Le groupe spécialisé dans les métiers de l’énergie a installé son siège près du Stade de France en janvier. Les salariés dénoncent l’absence de dialogue social et une forte baisse du pouvoir d’achat. Et ils viennent d’apprendre que le groupe a été cédé début septembre.

« Hier soir, nous avons appris le rachat de notre société Cegelec par le groupe de BTP Vinci. C’est peut-être une bonne nouvelle, mais nous n’en savons pas plus. Car ça se passe toujours de la même façon. Mêmes nous, représentants nationaux des salariés, élus dans les différentes instances, nous apprenons toujours par la presse ce qui se passe dans le groupe. C’est une belle illustration du dialogue social interne… » Mardi 1er septembre, à la bourse du travail, l’intersyndicale CGT, CFDT, CFTC, FO, CFE, UTG reçoit la presse. Laquelle soit dit en passant, ne se bouscule pas.
Le groupe, dont la direction générale est installée depuis le début de l’année à proximité du Stade de France, emploie 25?000 salariés dans le monde, dont 13?500 sur le sol national. Depuis 2001, cette ancienne filiale d’Alstom a changé trois fois de mains, et pour finir c’est le fonds Qatari Diar qui vient de s’en défaire au bout d’un an, au profit du groupe Vinci. Lequel dit apprécier la complémentarité des deux structures. Le constructeur disposera ainsi d’une force de frappe dans l’énergie, et ce nouveau pôle pèsera plus de 7 milliards d’euros de chiffre d’affaires.

«Il y a beaucoup de souffrances chez nous. »
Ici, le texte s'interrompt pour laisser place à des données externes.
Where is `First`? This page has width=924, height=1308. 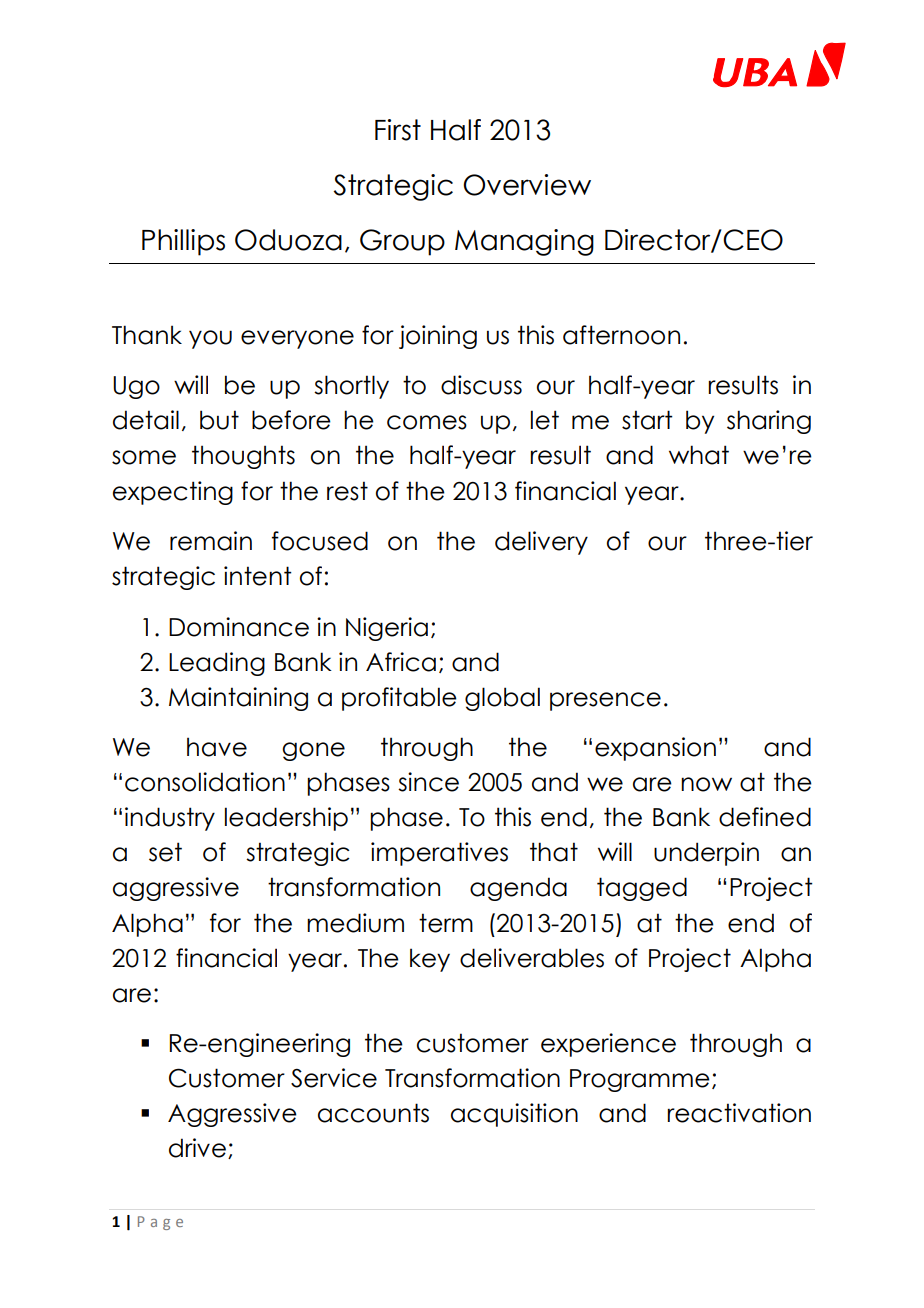
First is located at coordinates (398, 130).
« Ce soir, nous pensions annoncer le début d’un vaste conflit, expliquent les délégués syndicaux venus de plusieurs régions. La situation nouvelle fait que nous allons d’abord demander à rencontrer les nouveaux dirigeants afin de connaître leurs intentions. Sur le terrain, nous avons déjà dû demander aux personnels un peu de patience, mais cela ne pourra pas tenir très longtemps. Il y a beaucoup de souffrances chez nous. »
Au nom de l’intersyndicale, Éric Fatoux explique?: « Nous sommes prêts à une lutte dure car la volonté des dirigeants actuels de supprimer des acquis sociaux qui représentent jusqu’à 30 et 40 % des revenus mensuels est simplement inacceptable. Par définition, dans nos métiers, nous nous déplaçons beaucoup, aussi bien sur des chantiers de constructions que de maintenance de systèmes électriques, d’énergie nucléaires, etc. La direction, toujours à la recherche d’économies, a annoncé par exemple son désir de ne plus accorder de prime au bout de six mois de déplacement. Autrement dit, ce serait aux salariés de payer leurs nuits d’hôtel en déplacement professionnel?! »

Au moins 300 suppressions d’emplois par an

Les salariés de Cegelec s’inquiètent aussi des suppressions d’emploi « sans plan social mais en grand nombre, au moins 300 par an, pour les raisons les plus diverses ». Et sur des bases pour le moins fragiles puisque la justice s’est émue et qu’un procès doit se tenir en cette rentrée au tribunal de Lille. « Pas moins de 300 affaires sont passées devant les prud’hommes entre 2003 et 2006, et l’entreprise les a toutes perdues », ajoutent les militants. Et « cerise sur le gâteau », poursuivent-ils, « Cegelec, arguant un manque de cash, a demandé un report du paiement de ses cotisations Urssaf ».
Le groupe a enregistré en 2008 une progression de 13 % de ses commandes et de 3 % de son chiffre d’affaires. Des chiffres que les syndicalistes n’obtiennent pas facilement car, disent-ils, « dans le nouveau siège de Saint-Denis, nous ne disposons d’aucun bureau et le délégué syndical central de la CGT pour tout le groupe n’a même pas un badge d’accès aux locaux. Maintenant, c’est à Vinci de dire on arrête ces mauvais plans, et on redémarre sur d’autres bases. Nous sommes demandeurs ».